_TASK OBJECTIVE_.
Format the items from the line containing "has width=960, height=720." through the line containing "pos(385,950)" as a JSON list of strings, one string per line, omitting blank lines.

_DATASET RECORDS_.
'''

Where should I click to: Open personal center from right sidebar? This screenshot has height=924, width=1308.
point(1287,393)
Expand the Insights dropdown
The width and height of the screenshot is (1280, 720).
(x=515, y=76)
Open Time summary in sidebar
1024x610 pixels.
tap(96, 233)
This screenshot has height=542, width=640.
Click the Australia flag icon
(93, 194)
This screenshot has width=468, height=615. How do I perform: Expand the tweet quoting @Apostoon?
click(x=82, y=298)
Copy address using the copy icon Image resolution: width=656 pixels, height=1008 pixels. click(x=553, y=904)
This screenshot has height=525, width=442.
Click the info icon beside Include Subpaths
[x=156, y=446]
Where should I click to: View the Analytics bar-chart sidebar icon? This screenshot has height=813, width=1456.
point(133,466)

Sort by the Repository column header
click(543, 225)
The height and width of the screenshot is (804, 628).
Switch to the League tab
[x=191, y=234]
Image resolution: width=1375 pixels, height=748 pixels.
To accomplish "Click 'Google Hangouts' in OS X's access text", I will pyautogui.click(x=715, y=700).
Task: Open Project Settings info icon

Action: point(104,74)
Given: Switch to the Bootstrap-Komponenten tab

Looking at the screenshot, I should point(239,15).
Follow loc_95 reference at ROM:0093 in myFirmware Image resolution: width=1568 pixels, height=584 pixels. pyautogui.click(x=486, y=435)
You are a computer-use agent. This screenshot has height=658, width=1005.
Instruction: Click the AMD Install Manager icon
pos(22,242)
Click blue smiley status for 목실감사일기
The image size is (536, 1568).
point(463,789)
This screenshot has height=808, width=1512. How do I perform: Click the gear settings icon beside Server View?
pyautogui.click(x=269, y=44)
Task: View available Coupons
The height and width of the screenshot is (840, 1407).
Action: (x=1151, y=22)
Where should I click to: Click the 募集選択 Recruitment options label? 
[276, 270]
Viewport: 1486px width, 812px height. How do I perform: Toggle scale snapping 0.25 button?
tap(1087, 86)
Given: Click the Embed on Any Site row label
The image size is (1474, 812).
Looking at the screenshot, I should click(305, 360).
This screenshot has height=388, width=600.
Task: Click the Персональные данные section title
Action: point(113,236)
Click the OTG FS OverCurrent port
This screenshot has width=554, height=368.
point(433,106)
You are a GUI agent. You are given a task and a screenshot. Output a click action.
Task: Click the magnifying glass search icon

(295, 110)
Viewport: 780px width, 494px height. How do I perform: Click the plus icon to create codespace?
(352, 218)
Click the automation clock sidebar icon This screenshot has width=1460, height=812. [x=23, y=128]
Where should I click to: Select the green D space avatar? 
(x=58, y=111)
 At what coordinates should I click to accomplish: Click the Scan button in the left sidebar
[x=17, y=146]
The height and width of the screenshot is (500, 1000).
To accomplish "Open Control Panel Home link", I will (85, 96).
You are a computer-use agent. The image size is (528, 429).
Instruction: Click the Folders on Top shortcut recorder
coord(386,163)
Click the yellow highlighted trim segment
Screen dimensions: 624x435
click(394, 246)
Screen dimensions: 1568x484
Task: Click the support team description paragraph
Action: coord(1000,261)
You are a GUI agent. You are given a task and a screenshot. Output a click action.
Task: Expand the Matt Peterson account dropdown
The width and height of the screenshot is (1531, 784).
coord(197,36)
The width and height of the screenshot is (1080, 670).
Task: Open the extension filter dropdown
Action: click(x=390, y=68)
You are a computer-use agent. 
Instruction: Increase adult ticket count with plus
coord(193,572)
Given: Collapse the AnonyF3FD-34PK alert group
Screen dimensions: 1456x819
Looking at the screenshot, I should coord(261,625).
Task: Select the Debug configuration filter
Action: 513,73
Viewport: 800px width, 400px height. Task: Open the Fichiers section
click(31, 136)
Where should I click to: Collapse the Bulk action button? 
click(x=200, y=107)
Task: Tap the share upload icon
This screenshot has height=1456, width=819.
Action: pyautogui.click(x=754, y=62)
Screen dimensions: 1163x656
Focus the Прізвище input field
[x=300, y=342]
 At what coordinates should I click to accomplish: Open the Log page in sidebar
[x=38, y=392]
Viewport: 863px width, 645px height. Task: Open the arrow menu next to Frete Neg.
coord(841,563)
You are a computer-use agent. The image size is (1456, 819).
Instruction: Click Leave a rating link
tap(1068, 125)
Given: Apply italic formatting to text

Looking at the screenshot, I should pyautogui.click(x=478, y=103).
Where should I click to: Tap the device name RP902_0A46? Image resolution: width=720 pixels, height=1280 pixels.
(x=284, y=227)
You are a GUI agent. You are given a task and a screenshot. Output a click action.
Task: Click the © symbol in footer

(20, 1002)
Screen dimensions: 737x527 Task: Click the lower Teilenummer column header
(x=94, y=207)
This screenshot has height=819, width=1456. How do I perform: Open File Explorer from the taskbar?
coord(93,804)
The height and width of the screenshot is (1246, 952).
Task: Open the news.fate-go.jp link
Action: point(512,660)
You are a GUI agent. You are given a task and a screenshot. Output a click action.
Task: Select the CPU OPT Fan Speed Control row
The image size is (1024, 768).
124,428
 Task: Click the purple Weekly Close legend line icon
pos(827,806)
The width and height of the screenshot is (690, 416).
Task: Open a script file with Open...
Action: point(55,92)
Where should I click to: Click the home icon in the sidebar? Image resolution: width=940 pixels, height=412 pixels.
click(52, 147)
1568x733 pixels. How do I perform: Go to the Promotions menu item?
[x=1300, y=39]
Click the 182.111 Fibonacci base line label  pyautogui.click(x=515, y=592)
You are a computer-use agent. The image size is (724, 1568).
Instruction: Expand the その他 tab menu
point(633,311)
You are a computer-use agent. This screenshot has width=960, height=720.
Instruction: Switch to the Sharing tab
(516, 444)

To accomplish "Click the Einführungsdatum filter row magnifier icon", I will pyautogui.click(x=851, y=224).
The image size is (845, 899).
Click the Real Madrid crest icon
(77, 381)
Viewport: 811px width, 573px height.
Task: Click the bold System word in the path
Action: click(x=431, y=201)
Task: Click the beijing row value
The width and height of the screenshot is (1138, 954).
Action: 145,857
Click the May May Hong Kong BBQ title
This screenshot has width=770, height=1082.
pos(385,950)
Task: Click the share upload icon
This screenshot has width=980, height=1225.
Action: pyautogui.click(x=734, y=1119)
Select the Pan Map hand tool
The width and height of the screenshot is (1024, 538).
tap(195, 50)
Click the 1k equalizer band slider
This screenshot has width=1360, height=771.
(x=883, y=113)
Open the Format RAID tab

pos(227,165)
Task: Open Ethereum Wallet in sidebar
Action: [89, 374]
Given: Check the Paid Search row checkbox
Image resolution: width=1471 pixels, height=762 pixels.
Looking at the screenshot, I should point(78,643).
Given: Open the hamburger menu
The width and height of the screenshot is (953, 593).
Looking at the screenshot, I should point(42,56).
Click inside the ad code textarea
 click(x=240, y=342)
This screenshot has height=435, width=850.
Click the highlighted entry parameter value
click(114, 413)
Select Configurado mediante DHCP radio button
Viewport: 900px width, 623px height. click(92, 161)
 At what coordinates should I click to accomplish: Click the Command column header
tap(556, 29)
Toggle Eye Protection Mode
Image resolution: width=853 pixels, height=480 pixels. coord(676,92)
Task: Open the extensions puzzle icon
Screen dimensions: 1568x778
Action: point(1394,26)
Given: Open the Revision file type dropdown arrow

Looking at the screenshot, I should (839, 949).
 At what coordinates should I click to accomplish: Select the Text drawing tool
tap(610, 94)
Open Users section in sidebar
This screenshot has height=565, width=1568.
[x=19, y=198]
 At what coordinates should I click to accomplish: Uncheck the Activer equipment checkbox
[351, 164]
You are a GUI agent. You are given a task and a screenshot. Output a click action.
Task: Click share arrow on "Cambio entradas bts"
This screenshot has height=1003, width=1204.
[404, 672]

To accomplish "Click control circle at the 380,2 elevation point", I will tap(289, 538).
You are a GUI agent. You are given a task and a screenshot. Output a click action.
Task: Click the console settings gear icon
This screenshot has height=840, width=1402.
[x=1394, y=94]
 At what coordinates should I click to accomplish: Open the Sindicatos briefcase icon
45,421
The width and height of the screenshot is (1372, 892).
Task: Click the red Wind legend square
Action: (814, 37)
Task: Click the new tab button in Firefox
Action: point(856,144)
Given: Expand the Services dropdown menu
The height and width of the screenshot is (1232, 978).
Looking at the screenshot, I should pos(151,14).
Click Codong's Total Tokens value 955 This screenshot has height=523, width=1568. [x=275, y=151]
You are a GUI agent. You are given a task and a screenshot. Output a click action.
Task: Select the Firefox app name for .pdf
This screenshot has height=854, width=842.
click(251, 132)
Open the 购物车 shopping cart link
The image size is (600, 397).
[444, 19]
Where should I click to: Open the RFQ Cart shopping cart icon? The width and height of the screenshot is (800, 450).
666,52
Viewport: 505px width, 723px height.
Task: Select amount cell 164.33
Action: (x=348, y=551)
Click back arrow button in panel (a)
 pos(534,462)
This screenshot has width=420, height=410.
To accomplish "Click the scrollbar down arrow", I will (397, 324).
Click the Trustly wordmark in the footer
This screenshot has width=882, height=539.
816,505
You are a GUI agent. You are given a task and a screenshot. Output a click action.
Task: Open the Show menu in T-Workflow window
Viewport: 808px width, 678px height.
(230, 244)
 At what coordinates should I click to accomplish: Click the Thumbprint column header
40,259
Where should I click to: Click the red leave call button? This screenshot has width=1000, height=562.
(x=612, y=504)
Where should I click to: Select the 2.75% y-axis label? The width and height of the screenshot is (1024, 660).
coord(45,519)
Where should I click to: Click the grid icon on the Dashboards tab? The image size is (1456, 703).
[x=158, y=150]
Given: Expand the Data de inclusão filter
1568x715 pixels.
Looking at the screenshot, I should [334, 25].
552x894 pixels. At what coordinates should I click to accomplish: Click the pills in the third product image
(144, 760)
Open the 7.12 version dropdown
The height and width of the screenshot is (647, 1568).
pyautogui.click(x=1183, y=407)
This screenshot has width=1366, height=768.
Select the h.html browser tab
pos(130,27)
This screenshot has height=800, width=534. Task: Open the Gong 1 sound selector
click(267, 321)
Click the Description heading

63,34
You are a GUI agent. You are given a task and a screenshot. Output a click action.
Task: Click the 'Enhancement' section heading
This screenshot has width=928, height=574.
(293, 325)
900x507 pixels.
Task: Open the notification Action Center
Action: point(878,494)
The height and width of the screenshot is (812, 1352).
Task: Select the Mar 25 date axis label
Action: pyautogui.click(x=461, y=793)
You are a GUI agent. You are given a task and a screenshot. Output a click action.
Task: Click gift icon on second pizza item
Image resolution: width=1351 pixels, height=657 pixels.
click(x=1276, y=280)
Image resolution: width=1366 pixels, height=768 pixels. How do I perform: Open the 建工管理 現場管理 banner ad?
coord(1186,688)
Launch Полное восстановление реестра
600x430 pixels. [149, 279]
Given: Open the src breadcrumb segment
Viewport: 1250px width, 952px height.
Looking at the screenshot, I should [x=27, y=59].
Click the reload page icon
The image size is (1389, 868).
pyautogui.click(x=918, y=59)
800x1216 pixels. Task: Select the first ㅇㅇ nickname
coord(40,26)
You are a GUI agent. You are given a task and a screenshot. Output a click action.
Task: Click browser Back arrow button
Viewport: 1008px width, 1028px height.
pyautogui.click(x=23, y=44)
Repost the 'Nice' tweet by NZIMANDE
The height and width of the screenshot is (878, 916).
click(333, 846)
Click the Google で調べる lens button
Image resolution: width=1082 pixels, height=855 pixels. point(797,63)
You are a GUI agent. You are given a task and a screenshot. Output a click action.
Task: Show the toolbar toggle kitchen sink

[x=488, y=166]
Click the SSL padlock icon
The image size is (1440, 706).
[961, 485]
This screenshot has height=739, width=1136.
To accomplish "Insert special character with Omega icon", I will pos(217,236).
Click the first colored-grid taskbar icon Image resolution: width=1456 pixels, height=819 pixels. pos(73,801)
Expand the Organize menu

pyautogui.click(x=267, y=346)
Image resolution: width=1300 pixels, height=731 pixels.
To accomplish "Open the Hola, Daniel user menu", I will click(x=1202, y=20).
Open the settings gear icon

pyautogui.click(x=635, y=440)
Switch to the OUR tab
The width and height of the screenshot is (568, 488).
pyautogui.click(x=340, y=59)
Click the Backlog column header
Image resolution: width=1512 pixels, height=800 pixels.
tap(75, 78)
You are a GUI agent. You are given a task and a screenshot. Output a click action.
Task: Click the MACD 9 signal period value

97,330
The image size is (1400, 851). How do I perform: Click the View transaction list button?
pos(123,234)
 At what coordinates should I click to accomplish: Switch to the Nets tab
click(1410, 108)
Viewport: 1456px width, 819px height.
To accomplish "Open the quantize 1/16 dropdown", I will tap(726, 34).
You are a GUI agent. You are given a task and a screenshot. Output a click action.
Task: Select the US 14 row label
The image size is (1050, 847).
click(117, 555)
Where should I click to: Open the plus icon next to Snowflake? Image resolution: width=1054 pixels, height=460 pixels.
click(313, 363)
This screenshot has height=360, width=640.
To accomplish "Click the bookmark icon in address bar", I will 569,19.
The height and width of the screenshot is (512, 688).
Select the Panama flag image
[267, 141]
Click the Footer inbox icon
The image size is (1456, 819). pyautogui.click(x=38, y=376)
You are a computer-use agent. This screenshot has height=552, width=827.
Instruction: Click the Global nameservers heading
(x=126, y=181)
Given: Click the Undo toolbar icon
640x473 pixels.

'''

_ANSWER TO THE TASK_.
[
  "You are a computer-use agent. This screenshot has width=960, height=720.",
  "Instruction: Switch to the Sharing tab",
  "(516, 444)",
  "To accomplish \"Click the Einführungsdatum filter row magnifier icon\", I will pyautogui.click(x=851, y=224).",
  "The image size is (845, 899).",
  "Click the Real Madrid crest icon",
  "(77, 381)",
  "Viewport: 811px width, 573px height.",
  "Task: Click the bold System word in the path",
  "Action: click(x=431, y=201)",
  "Task: Click the beijing row value",
  "The width and height of the screenshot is (1138, 954).",
  "Action: 145,857",
  "Click the May May Hong Kong BBQ title",
  "This screenshot has width=770, height=1082.",
  "pos(385,950)"
]